A. Negligence Claims

Defendants assert that Plaintiffs have not pled sufficient factual matter to state a claim for damages. The lawsuit filed by Plaintiffs allege negligence on the part of Defendants. In New Jersey, the elements of a cause of action for negligence are (1) a duty of care owed by the defendant to the plaintiff; (2) a breach of that duty; (3) proximate cause; and (4) actual damages. Polzo v. County of Essex , 196 N.J. 569, 584 (2008).

At this stage, Plaintiffs have set forth a limited quantity of information about the nature and degree of damages that they allegedly suffered. The complaints state that a train carrying vinyl chloride, a "potent human carcinogen, " derailed and plunged into the creek. Compl. at ¶ 19-20, Daniels v. Consol. Rail Corp., Civ. No. 13-4709. They allege that vinyl chloride was released into the air, affecting persons near the scene of the accident. Id. at ¶ 25. Representative of the allegations in the complaints is an assertion that Plaintiff Daniels suffered "damages to his person." Id. at ¶ 27. The other complaints contain identical or nearly identical allegations.[3] While a Plaintiff must "plead sufficient factual matter" to state a plausible claim for relief, Iqbal , 556 U.S. at 677, he need not set forth "detailed factual allegations." Twombly , 550 U.S. at 555. The Court interprets the pleadings setting forth damage to the persons of Plaintiffs as claims for personal injuries allegedly resulting from the vinyl chloride spill. Defendants protest that Plaintiffs do not set forth the nature and degree of their personal injury claims in the complaint. However, any type of personal injury, in any degree, sustained by Plaintiffs, and proximately caused by a breach of a duty owed by Defendants to Plaintiffs would "plausibly give rise to a claim for relief." Santiago , 629 F.3d at 131 (quoting Iqbal , 556 U.S. at 680).
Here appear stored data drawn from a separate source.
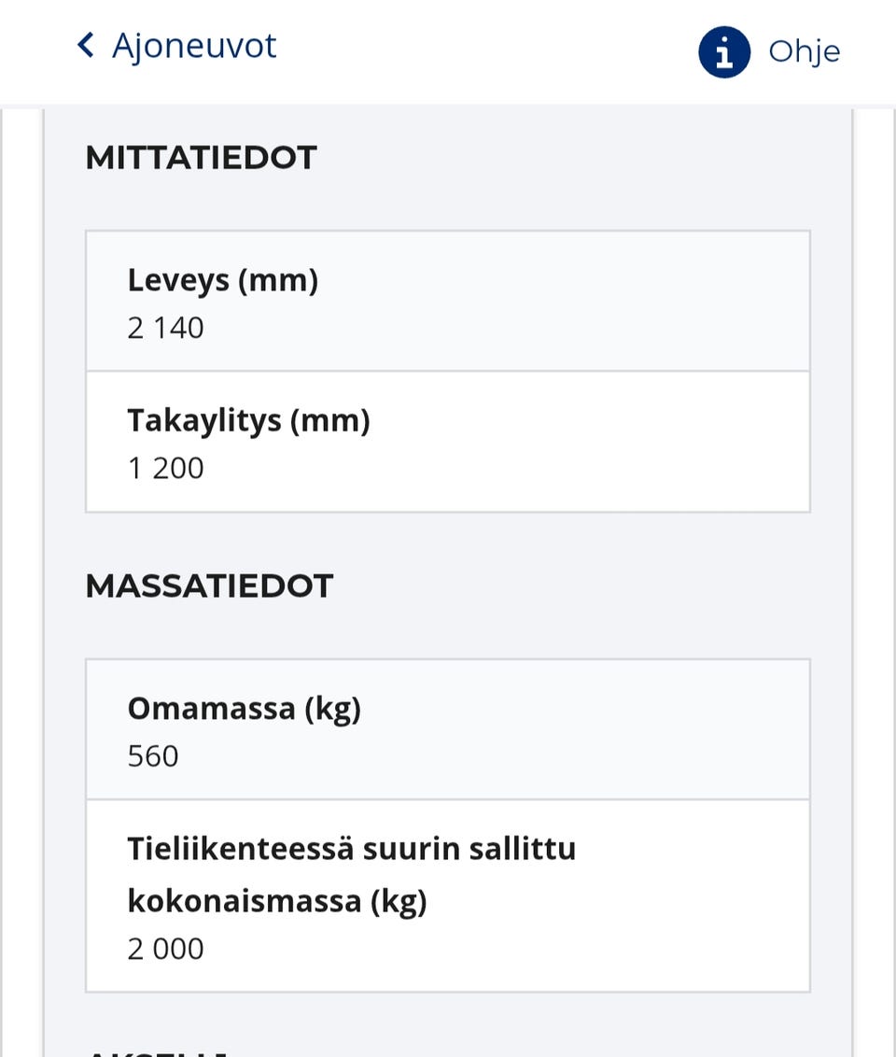896x1057 pixels.
Task: Click Tieliikenteessä suurin sallittu label
Action: coord(351,849)
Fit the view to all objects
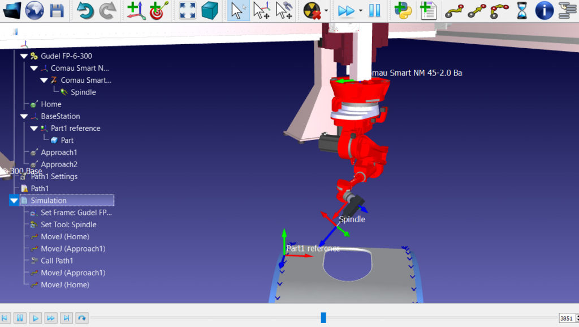The width and height of the screenshot is (579, 327). pos(187,10)

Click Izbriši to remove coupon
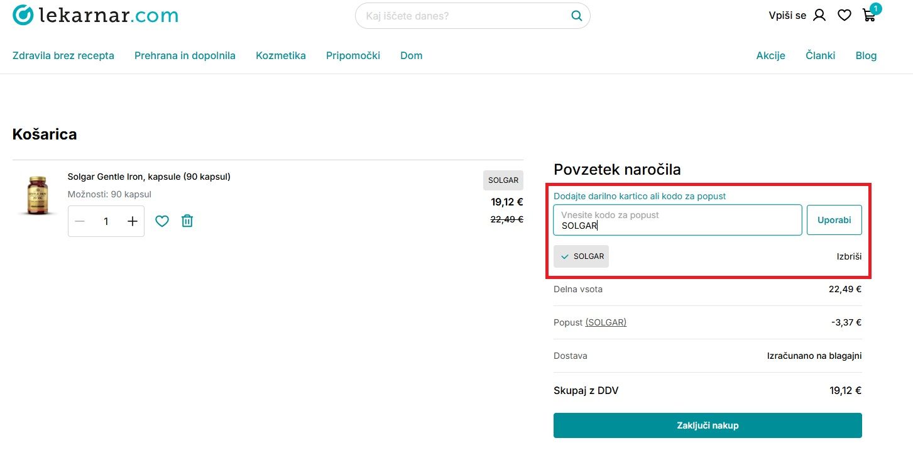click(849, 256)
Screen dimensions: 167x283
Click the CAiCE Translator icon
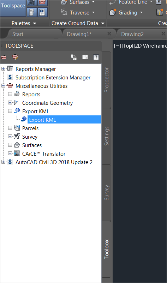17,153
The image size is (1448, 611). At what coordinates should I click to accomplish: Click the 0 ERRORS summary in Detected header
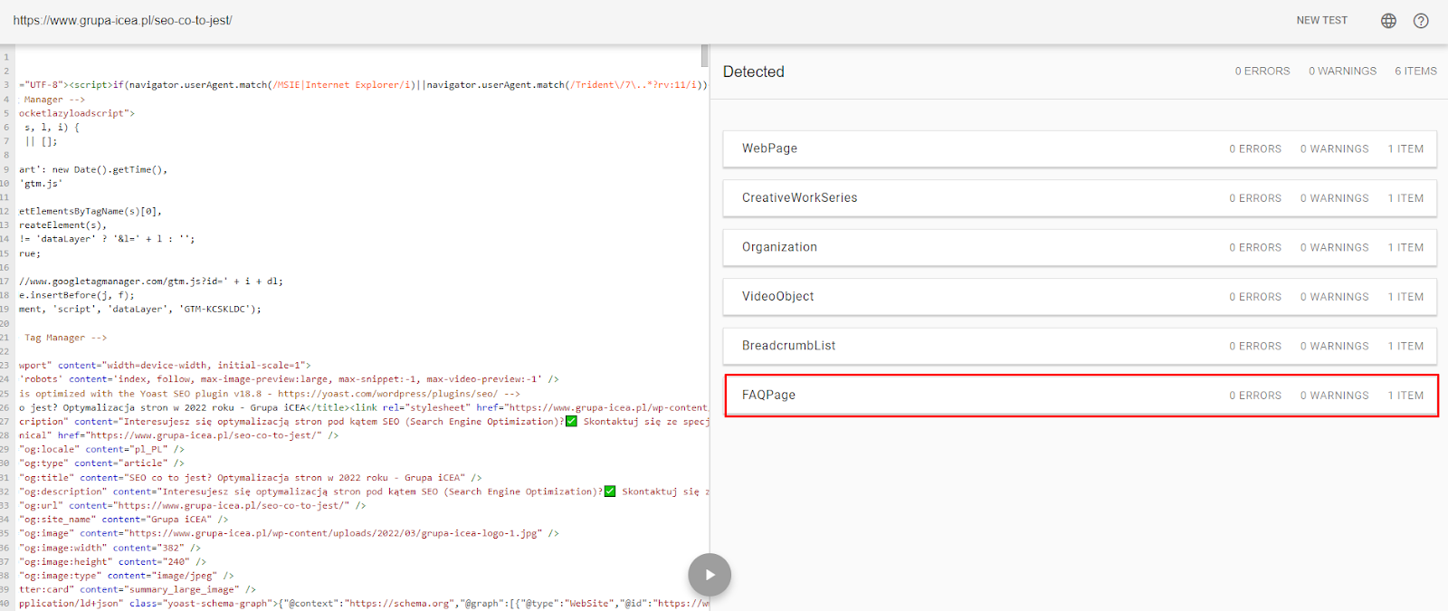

The cases that Defendants cite where complaints were dismissed for insufficient pleading as to damages are inapposite. See Fintech Consulting v. Clearvision Optical Co., 2013 WL 1845850 (D.N.J. Apr. 30, 2013); Tellabs, Inc. v. Makor Issues and Rights, Ltd , 551 U.S. 308 (2007). Fintech was a contract case where the court dismissed the Plaintiff's claim for tortious interference with a contract because the plaintiff did not identify "the kind or amount of damages" that it allegedly suffered as a result of the interference. Fintech, 2013 WL at *6. Tellabs upheld the dismissal of a securities fraud class action, and recited the standard that a complaint must give "fair notice" of what a plaintiff's claim is. Tellabs , 551 U.S. at 319. In this case, Plaintiffs have given "fair notice" that the kind of damages they seek compensation for are personal bodily injuries. Therefore, the Court finds that Plaintiffs have met the minimum pleading requirements to state a claim for negligence. It will, of course, remain Plaintiffs' burden to prove the existence and extent of their injuries and to demonstrate that the injuries were caused by the chemical spill.

B. Strict Liability Claims

For the reasons stated in the Court's opinion of October 4, 2013 in Hamilton v. Consol. Rail Corp., No. 13-3724, Count III of each of the complaints, alleging Strict Liability, will be dismissed with prejudice.

C. Attorney's Fees

For the reasons stated in the Court's opinion of October 4, 2013 in Hamilton v. Consol. Rail Corp., No. 13-3724, Plaintiffs' requests for attorney's fees will be dismissed with prejudice.

D. Leave to Amend

Before dismissing a complaint for failure to state a claim upon which relief may be granted, the Court must grant Plaintiff leave to amend the complaint unless it finds bad faith, undue delay, prejudice, or futility. Grayson v. Mayview State Hosp. , 293 F.3d 103, 114 (3d Cir. 2002). In this case, it is apparent that adding additional allegations in an amended pleading in an attempt to revive the claims for strict liability and attorney's fees would be futile. Thus, these claims will be dismissed with prejudice.

IV. CONCLUSION

For the reasons stated herein, Defendants' motion is GRANTED as to Count III, and DENIED as to Counts I and II. An appropriate order shall issue.